After all the strange and difficult events of 2020, I, for one, am crossing my fingers that it might be an anomalous year, and that things might be calmer in some regards in 2021. We entered the 2020 growing season with less than a third of normal rainfall in the winter that preceded it. In mid-August a freakish “dry thunderstorm” ignited thousands of wildfires around the state of California. I am fortunate that all the grapes I am vinifying come from the upper reaches of the Sierra Nevada foothills, and that no such fires were burning any closer than 130 miles of those grapes.
Even so, there was smoke in the air close to those vineyards for some time before all our grapes were picked.
Our first pick, on the 24th of August, was at Witters’ Vineyard; we harvested just over three and one-half tons of Gamay there that morning. The fruit was wonderfully ripe at very modest sugar level: 20.4 Brix. pH was 3.28, total acidity slightly over 7 grams per liter.
Grapes were whole-cluster pressed, and, after settling overnight, the juice was transferred to a small stainless tank to ferment.

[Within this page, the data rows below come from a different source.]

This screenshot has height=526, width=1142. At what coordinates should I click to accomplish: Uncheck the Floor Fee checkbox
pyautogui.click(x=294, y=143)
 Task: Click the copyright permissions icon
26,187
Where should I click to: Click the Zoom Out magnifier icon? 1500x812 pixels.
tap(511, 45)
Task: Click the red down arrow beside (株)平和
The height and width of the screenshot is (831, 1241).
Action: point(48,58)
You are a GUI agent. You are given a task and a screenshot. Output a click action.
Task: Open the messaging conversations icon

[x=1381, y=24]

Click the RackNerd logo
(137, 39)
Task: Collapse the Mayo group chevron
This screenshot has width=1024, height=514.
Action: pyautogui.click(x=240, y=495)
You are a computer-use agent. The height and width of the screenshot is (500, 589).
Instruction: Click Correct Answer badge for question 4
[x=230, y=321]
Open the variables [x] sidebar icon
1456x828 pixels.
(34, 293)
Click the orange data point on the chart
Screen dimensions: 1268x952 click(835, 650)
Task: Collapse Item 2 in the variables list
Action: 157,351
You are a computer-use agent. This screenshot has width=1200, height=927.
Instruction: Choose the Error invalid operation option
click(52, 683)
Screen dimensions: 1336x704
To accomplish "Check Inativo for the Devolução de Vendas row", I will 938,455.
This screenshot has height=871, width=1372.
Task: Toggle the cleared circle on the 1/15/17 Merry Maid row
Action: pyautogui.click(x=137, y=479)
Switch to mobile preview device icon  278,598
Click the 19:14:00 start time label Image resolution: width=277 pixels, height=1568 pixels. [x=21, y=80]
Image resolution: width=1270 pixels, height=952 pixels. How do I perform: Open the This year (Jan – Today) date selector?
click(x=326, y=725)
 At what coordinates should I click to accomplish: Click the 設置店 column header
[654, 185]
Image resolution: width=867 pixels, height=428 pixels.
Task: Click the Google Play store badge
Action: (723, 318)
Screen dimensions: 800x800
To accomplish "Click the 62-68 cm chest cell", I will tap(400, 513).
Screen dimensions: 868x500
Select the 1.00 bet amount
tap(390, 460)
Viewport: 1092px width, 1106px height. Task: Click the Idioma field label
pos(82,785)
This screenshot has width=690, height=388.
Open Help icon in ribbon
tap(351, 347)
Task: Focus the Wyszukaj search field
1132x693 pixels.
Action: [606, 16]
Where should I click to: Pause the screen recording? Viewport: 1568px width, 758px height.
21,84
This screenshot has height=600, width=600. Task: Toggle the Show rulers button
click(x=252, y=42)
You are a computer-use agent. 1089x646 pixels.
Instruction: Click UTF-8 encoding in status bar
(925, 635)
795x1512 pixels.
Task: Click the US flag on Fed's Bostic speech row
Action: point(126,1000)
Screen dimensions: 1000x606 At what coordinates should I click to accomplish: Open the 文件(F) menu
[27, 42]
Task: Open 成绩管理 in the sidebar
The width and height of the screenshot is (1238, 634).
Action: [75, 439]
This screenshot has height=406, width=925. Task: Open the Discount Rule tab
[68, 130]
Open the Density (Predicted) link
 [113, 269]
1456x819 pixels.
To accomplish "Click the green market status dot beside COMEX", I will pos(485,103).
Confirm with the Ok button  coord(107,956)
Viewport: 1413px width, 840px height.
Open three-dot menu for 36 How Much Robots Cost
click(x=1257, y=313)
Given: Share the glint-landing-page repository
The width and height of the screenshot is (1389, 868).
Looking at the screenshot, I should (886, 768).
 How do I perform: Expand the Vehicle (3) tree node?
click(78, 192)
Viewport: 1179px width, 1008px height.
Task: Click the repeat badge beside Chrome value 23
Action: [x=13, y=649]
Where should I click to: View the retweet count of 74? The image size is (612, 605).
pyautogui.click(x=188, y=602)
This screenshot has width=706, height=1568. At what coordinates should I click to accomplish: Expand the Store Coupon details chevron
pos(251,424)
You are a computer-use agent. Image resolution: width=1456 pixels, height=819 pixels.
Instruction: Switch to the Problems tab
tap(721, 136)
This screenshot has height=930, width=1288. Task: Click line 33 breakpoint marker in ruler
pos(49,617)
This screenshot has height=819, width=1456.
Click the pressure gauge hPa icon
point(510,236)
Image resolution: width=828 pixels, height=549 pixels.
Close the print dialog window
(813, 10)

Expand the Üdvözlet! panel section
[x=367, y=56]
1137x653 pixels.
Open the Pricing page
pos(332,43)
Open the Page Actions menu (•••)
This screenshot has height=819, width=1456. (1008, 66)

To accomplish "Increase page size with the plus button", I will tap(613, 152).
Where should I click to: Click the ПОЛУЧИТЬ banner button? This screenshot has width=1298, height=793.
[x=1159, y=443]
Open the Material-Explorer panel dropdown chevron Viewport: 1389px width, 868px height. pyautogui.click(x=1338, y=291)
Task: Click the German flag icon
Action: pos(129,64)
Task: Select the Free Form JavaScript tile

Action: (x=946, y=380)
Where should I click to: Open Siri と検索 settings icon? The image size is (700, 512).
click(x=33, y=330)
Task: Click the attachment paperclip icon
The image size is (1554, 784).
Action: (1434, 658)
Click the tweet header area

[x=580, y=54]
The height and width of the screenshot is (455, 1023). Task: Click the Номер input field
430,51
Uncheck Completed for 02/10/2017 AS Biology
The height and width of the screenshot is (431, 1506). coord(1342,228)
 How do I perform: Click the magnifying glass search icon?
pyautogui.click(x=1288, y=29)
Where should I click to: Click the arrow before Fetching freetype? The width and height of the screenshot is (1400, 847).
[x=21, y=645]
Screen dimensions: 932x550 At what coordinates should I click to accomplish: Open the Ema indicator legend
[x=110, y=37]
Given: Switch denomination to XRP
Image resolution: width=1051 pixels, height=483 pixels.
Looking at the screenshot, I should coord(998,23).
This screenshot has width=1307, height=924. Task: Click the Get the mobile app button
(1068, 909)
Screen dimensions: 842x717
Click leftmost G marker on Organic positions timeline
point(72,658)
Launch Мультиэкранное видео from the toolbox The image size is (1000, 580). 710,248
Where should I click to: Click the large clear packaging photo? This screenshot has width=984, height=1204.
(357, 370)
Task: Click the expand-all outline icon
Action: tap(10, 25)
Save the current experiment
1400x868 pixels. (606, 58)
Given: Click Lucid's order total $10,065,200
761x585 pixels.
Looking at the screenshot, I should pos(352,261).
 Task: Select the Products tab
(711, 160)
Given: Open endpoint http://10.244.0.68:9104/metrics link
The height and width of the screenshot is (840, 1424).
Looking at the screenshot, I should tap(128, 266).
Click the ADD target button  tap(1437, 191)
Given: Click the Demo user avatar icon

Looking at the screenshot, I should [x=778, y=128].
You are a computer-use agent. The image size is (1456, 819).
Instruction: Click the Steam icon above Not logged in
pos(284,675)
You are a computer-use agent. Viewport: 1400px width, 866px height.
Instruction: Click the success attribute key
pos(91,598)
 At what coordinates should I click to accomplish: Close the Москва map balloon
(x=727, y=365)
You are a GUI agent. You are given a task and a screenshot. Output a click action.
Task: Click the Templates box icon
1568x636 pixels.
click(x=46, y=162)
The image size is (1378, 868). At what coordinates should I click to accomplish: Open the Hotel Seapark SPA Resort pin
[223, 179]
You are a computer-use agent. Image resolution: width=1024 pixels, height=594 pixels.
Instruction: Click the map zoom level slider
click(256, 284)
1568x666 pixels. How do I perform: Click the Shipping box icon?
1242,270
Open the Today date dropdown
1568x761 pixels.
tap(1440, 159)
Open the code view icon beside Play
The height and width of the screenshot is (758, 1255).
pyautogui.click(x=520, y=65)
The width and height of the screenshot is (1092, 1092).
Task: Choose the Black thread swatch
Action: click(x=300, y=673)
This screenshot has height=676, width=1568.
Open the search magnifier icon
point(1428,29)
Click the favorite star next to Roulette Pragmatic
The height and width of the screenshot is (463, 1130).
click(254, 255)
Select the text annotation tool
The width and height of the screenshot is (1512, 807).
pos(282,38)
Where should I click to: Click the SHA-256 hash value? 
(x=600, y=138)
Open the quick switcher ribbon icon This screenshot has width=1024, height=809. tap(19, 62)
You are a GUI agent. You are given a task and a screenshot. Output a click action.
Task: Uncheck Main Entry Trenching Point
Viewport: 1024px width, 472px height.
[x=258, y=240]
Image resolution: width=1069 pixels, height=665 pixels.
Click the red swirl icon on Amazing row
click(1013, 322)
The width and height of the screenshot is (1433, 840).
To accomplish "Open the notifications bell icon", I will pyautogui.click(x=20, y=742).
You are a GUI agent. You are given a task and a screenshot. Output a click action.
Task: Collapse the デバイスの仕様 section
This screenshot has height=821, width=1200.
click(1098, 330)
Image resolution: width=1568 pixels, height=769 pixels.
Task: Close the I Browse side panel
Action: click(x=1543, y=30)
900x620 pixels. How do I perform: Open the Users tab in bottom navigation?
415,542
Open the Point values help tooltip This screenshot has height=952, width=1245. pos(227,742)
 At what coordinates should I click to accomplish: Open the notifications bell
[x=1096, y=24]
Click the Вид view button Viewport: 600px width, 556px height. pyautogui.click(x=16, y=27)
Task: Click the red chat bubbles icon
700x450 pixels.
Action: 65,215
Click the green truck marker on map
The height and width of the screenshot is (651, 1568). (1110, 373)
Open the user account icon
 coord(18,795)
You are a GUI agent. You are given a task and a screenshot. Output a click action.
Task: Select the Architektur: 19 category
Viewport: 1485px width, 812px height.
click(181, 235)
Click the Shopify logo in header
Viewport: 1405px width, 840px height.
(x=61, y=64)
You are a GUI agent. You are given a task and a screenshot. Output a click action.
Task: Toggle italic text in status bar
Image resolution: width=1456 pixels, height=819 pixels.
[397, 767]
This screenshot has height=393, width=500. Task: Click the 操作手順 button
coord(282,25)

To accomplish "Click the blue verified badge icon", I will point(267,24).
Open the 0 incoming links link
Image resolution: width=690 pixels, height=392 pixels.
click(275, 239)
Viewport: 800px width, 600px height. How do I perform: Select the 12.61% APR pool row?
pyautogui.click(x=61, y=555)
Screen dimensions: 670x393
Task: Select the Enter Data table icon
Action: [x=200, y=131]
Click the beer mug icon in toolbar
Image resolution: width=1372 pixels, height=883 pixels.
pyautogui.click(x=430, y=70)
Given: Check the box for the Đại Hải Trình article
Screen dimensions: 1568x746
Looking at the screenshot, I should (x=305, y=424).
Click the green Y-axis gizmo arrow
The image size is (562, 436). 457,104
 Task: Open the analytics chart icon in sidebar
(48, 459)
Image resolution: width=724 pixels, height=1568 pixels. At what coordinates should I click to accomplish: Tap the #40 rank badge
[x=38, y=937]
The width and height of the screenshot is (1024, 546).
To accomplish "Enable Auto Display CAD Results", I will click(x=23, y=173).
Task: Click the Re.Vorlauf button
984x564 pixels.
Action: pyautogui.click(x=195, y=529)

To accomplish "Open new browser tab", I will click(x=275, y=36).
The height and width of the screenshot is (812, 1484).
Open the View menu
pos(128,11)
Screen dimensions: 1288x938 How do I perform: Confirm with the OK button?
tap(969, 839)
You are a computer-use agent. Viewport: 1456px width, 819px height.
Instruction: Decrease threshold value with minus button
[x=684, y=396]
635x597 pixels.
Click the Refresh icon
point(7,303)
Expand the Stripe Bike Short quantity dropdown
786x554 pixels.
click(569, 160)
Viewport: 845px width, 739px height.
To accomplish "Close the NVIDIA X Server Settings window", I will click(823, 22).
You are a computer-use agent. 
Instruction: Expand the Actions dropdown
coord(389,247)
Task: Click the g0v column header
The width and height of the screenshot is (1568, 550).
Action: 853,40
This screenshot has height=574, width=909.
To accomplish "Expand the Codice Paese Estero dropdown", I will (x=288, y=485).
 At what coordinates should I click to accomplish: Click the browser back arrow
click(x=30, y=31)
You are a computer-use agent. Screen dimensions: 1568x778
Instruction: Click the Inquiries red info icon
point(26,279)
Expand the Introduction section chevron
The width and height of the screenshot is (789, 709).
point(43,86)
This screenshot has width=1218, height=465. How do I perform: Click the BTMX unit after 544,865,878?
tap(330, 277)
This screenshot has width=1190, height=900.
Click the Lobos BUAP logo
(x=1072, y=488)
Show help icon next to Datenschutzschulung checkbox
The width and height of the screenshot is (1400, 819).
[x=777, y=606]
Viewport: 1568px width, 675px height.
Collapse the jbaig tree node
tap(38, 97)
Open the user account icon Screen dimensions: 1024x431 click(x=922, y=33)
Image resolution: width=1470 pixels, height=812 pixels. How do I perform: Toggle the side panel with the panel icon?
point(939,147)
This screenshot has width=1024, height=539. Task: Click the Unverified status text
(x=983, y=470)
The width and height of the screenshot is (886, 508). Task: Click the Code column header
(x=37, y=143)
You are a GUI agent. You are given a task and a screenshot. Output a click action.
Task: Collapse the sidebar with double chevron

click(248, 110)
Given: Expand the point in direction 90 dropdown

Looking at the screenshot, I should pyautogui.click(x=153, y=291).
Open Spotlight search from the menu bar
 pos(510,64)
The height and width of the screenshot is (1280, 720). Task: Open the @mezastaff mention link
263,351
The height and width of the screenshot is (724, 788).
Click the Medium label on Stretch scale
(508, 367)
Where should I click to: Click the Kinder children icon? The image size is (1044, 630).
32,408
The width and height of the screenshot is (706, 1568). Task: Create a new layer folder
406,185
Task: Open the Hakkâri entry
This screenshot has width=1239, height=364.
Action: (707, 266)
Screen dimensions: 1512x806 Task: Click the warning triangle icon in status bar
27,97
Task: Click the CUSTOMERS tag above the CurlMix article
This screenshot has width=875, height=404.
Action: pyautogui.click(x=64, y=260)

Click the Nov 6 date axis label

Gamay was picked from three separate blocks at Barsotti Ranch on September 2nd, at numbers very close to those from Witters: Brix was 20.3, ph 3.28, and acidity at 6.7 grams per liter. It, too was whole-cluster pressed, and the juice was transferred to stainless to ferment, after settling overnight.
Fermentations began on their own, and proceeded easily over a couple of weeks, to dryness. The tank was chilled down to around 40 degrees Fahrenheit, and a bit of SO2 was added to block malolactic. The wine, however, had its own ideas, and for the first time ever, our rosé underwent malolactic anyway! (It seems to have been, speaking of anomalies, one of those strange years when the grapes have a much lower level of malic acid, and it takes almost nothing to push the malo through; it happened with our white wine from 2020 also.)
The wine stayed on primary lees for just over three months, and was subsequently racked twice (once for blending the two lots) prior to bottling, on the 21st of January.
2020 seems to have been a year that produced rosés somewhat lighter in color than previous vintages, though it didn’t seem that the grapes were deficient in pigment. Our Gamay rosé has a lovely light pink color, with just a whisper of blue at the edges. The aromas are pretty, fresh and ebullient; a gleeful mix of spice and fruit, very typical to this Gamay.
On the palate the entry is lovely, highly energetic layers of spice, pretty berry fruit, a savory highlight of pepper, and pulsing with firm, lively acidity. The finish is long, riveting, and thirst-provoking. For a wine that has been in the bottle so few days, this is really quite a pleasure; a few weeks of settling down in the bottle should have it singing nicely for your supper. (It reminds me, in its just-bottled state, of the 2017 Bone-Jolly Gamay Rosé, for balance and ebullience, its Jouissance! But it seems to have an extra dimension, which I’m inclined to attribute, at least in part, to the completion of the malolactic fermentation; there’s a savoury element there that provides a smattering of underlying gravitas. On the other hand, perhaps in a wine from a year like 2020 (or maybe every year), there is no jouissance sans gravitas.